This is the second installment in Chris Polley’s monthly “Indie Trends” series. The first entry, including an in-depth explanation of the overall premise, can be found here.
Indie Trends: Faux Eclecticism (February 2010)
By Chris Polley
It seems my biggest struggle in identifying the indie music trends from month to month is and will, rather simply, continue to be balancing my love of independently-minded music with my hatred of the term “indie” and the tremendous baggage it carries. While it’s probably easy to hyperbolize with this being only my second entry of this feature, I can’t help but want to blurt out my jaded dissatisfaction for everything the term has come to stand for over the years, and how this past month’s three notable releases under that categorical umbrella epitomize quite possibly the most annoying things about “indie.”
What sucks even more? These three records are all pretty awesome.

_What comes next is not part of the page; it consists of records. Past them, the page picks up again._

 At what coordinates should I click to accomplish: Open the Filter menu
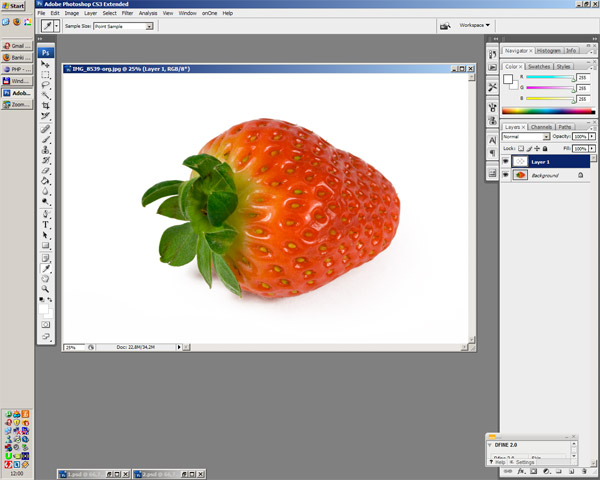[127, 13]
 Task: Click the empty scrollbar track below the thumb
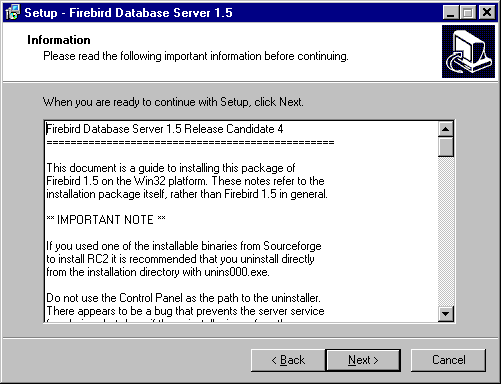point(446,231)
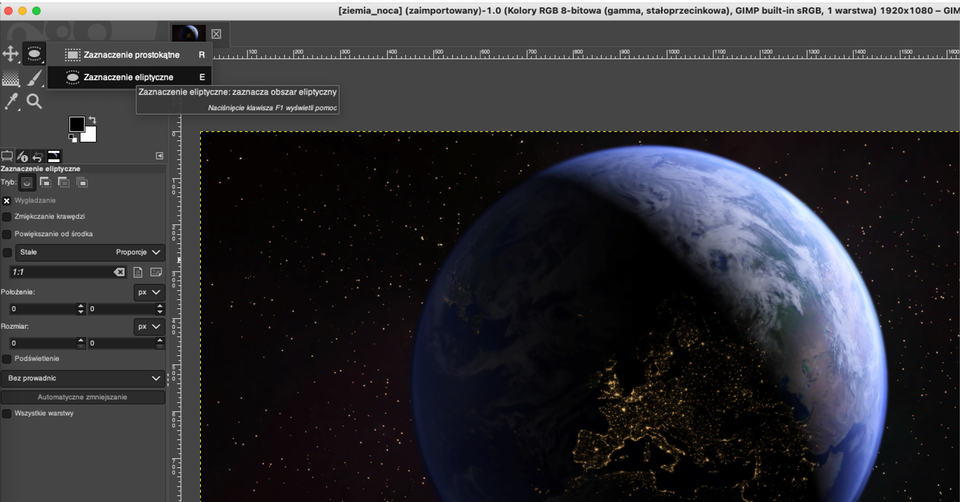Click the 1:1 aspect ratio input field
960x502 pixels.
point(60,272)
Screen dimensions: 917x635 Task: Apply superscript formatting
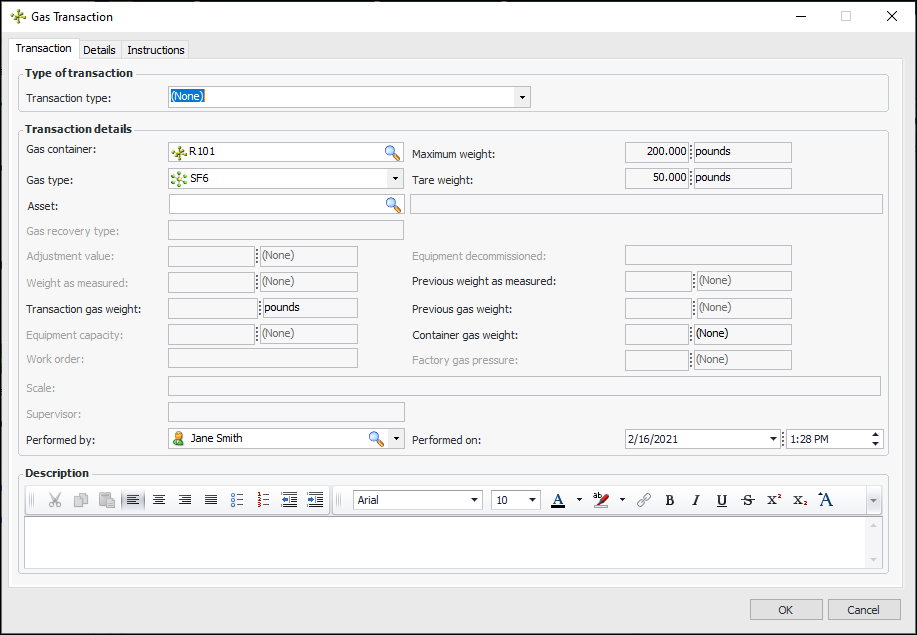pos(773,500)
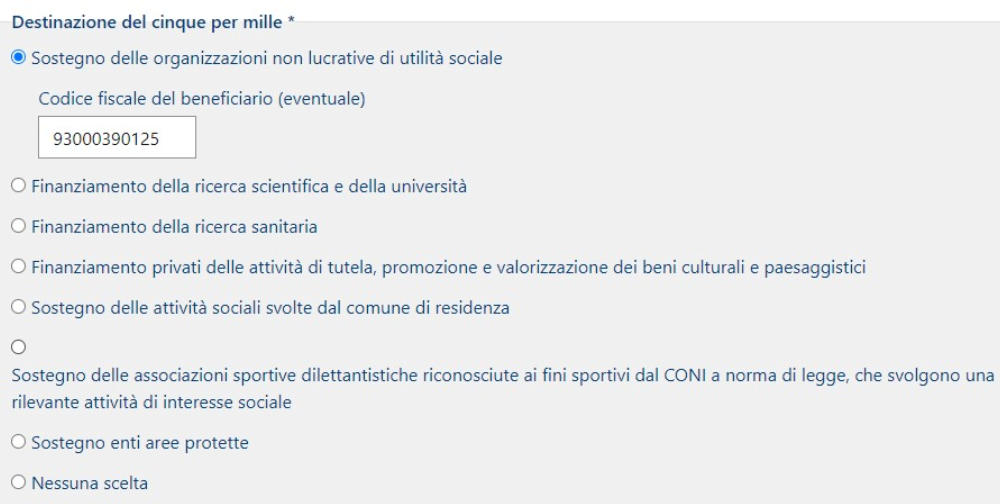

But we’ll get to that. Let us first focus on the theme of this month’s indie analysis: faux eclecticism. Right off the bat, you can gather from that snooty French-derived prefix that it’s going to be annoying to talk/write/read about. So I apologize in advance. But it’s a necessary distraction because this kind of indie sin has become particularly flagrant since (oh sweet merciful crap am I really going to mention Vampire Weekend two months in a row? I promise I refrain for March’s entry) the faux surge in popularity of Soweto-tinged white dude pop-rock. Now, it may be unfair for me to boil down and generalize something so can-of-wormsy, but ultimately, I believe what the collective indie unconscious desires is to be seen as diverse.
Do I believe that’s what Vampire Weekend wanted when they decided to use all the best guitar and vocal tricks learned from African pop records (and/or Paul Simon)? No, that just seems too evil. But we’re not talking just about the musicians here. Overall, I believe that because we’re (listeners, critics, concert-goers, etc.) comprised mostly of left-leaning, urban-poor-sympathetic, open-minded individuals, we wish our music tastes aligned with our socio-political beliefs. And because they simply don’t (you can take the 18-year-old out of the suburbs, but you can’t…you get the idea), we often have to reach for absurd connections between our favorite new records we downloaded on our painfully middle class laptops and the ethnic world at large to paint ourselves as “eclectic.”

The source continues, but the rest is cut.